Der RAINBOWFLASH ist auch ein Zeichen der Verbundenheit mit den Menschen in den über 70 Ländern, in denen Homosexualität noch immer strafbar ist. In sieben Ländern werden homosexuelle Handlungen sogar mit der Todesstrafe belegt. Auch deswegen findet die Aktion in insgesamt in weit über 80 Städten auf der Welt statt – von Novosibirsk bis New York, von Paris bis Vladivostok, von Peking bis Murmansk teileweise unter schwierigen Bedingungen statt. Und eben in Pirna, Plauen  Dresden, Leipzig und Chemnitz!

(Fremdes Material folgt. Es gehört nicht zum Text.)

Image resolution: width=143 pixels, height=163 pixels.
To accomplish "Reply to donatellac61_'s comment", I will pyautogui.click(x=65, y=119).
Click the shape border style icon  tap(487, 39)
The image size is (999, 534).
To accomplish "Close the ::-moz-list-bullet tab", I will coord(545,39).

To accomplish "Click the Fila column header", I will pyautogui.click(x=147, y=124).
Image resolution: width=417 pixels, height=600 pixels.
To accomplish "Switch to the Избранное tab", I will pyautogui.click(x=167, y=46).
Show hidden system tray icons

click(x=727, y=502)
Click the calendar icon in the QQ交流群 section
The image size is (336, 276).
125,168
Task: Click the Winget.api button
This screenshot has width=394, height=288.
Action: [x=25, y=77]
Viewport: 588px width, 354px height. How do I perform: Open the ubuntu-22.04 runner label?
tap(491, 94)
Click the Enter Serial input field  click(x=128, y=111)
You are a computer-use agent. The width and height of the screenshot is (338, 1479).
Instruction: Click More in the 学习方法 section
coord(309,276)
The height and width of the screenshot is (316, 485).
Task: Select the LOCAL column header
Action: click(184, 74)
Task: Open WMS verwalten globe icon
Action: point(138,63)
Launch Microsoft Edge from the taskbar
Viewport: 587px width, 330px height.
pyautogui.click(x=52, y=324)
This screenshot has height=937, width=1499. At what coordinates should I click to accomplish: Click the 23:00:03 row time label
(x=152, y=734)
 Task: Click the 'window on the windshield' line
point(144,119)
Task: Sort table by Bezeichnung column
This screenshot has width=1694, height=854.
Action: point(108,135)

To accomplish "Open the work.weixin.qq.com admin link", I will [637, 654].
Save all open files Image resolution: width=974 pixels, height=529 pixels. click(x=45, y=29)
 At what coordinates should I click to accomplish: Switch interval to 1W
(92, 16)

Auf Verlangen von christlichen Kirchen und rechtextremen Parteien ist in Russland seit letztem  Jahr der Rainbowflash strafbar. Wer ein positives Bild von Homo- oder transsexuellen Menschen zeichnet, wird bestraft, weil man die Jugend schützen wolle. Das zunehmende homophobe Klima in Russland hat vor einigen Tagen zu einem weiteren Todesopfer geführt, weil sich einige rechtsextreme Russen in ihren patriotischen Gefühlen durch ein Coming-Out verletzt sahen. Die sachsenweite Demo erinnerte deswegen auch an Wladislaw Tornowoi, den 23-Jährigen, der in der letzten Woche in Wolgograd ermordet worden war. Der LSVD Sachsen dankt allen Sponsoren und Partnern für die erfolgreiche Zusammenarbeit.